The answer must consist of each line of the records below that contains the string "agent".

§ **DATA SHOWN**:
§ §
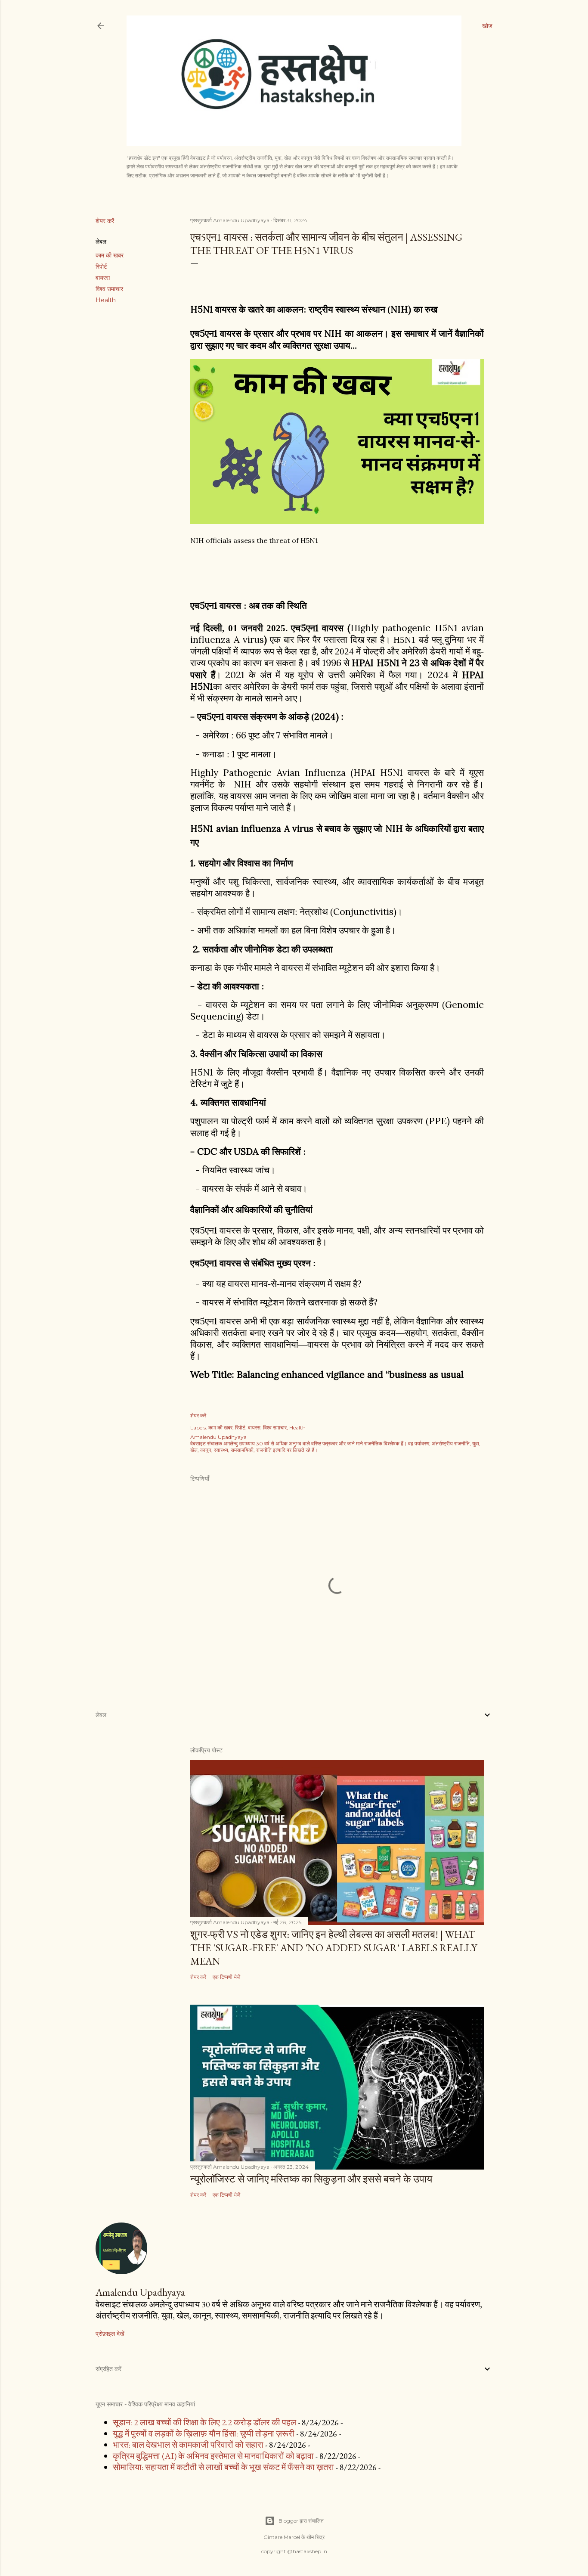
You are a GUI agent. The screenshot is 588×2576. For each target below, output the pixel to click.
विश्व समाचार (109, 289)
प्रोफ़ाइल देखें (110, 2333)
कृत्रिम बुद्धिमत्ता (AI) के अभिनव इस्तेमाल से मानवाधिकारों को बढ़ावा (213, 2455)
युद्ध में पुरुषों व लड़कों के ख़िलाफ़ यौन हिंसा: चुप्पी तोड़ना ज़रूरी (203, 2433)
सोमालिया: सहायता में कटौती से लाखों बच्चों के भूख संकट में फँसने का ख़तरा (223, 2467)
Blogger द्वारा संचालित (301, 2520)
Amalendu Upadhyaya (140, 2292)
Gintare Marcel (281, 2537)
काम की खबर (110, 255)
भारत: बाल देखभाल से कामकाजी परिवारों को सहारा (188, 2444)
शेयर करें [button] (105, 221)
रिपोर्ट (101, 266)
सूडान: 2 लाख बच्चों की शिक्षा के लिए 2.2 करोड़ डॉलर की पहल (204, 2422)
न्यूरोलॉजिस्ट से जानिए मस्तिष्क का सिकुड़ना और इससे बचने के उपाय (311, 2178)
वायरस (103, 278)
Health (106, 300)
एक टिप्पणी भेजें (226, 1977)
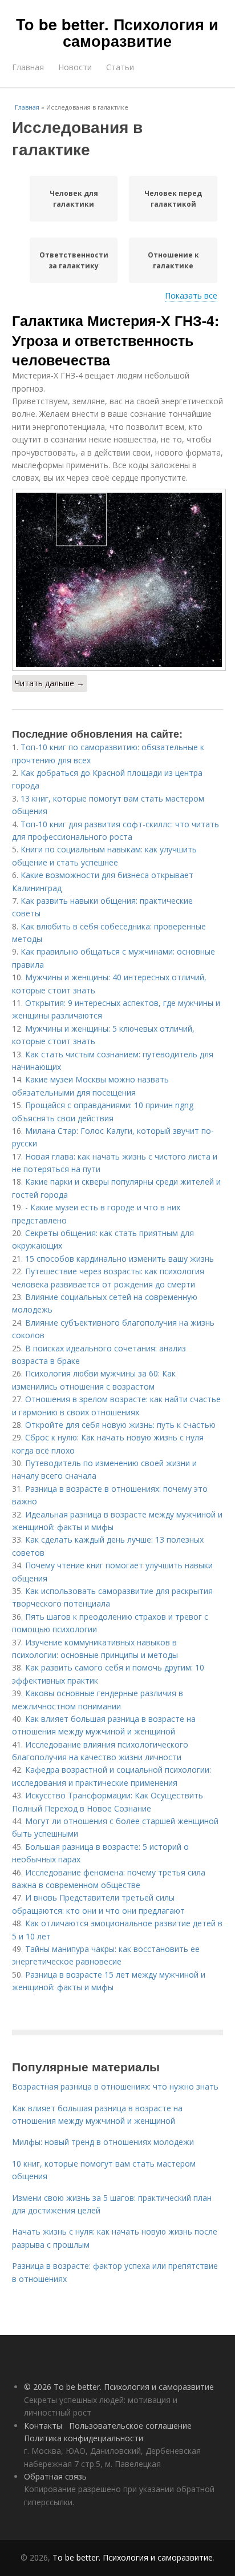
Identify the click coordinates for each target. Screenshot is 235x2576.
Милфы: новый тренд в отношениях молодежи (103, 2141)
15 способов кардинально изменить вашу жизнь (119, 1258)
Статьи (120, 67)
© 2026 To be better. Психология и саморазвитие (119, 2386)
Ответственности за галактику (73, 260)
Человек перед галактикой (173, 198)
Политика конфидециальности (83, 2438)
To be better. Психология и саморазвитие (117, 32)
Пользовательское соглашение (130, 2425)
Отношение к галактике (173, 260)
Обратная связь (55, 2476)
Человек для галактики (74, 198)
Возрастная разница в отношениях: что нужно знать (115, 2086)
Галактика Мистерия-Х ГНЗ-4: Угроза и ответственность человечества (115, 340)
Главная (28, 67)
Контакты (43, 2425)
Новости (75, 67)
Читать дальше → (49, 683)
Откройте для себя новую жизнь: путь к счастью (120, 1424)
§ §
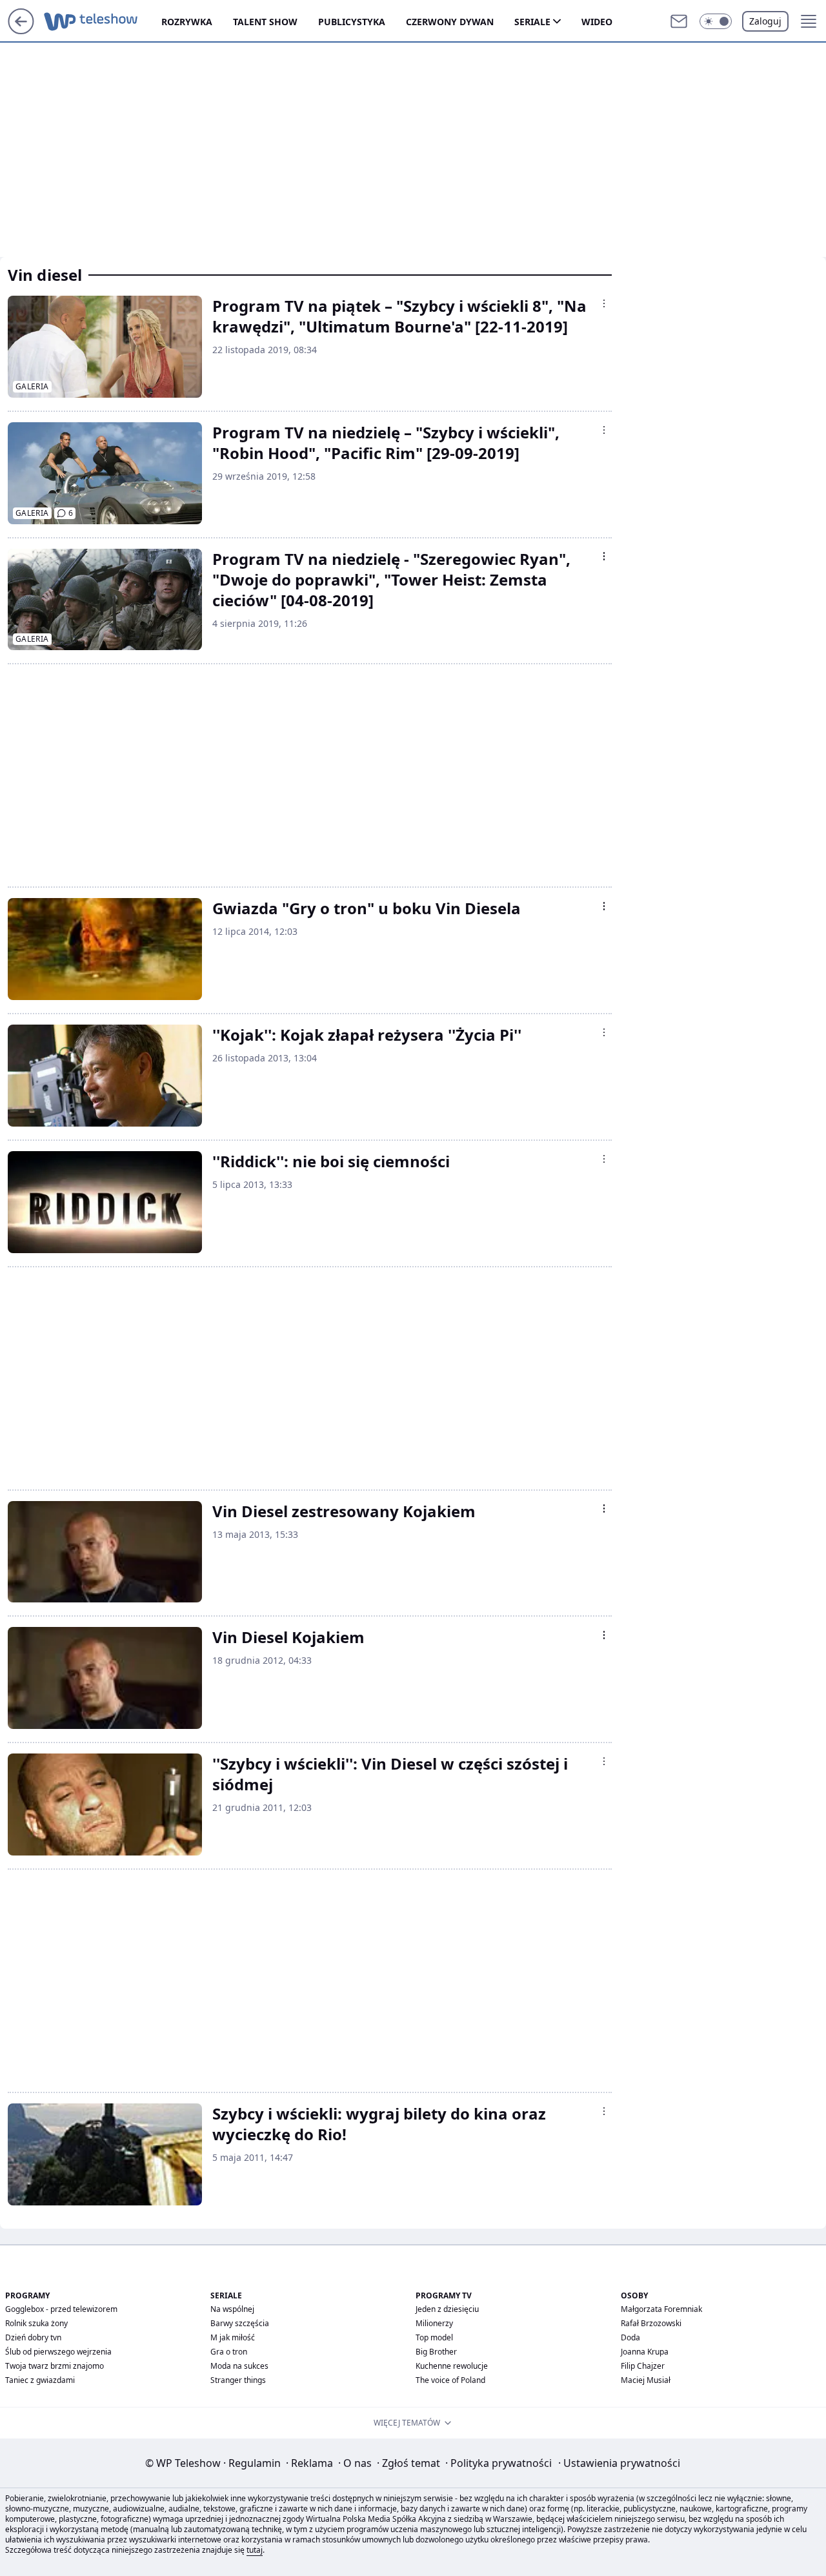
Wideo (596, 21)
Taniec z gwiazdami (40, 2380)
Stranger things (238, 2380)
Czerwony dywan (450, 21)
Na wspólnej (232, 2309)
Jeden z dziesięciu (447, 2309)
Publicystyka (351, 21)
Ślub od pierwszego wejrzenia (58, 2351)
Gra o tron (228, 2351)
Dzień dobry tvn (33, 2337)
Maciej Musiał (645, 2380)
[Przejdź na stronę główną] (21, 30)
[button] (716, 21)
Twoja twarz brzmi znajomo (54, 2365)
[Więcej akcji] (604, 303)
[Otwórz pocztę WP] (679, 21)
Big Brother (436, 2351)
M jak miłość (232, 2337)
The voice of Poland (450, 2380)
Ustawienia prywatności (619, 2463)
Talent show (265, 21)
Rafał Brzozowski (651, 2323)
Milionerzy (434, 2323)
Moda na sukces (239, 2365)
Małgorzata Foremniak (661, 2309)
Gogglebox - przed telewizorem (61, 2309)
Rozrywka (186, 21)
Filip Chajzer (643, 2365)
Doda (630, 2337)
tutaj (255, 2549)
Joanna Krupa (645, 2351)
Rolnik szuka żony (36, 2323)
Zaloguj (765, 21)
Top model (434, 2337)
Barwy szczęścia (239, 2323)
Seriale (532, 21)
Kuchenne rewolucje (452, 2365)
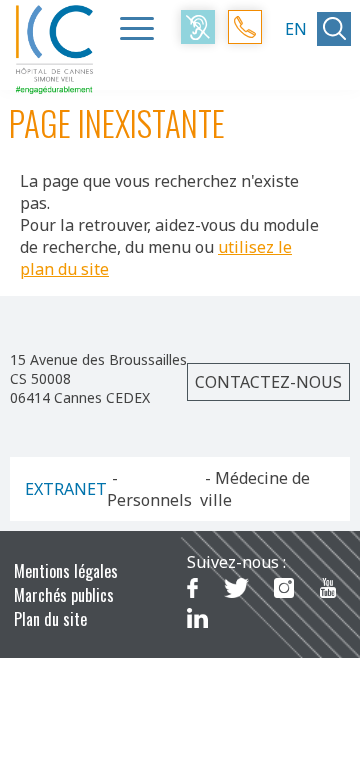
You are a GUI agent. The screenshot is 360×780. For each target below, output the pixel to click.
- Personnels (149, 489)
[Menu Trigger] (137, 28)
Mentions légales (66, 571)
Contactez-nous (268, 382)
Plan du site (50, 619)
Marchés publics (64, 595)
§ §
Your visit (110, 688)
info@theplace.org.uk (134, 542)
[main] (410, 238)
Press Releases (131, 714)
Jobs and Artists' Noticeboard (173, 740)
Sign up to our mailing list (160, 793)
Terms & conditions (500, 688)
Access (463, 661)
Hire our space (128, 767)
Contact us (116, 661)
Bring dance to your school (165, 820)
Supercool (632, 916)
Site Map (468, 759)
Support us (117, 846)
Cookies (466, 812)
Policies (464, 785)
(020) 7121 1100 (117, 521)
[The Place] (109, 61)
§ §
§ **ANSWER TO THIS TASK**:
You are a GUI agent. The screenshot is 588×2576. For each target below, output the pixel to click.
You are a GUI agent. The screenshot is 360×780. For each target below, output the pixel to click.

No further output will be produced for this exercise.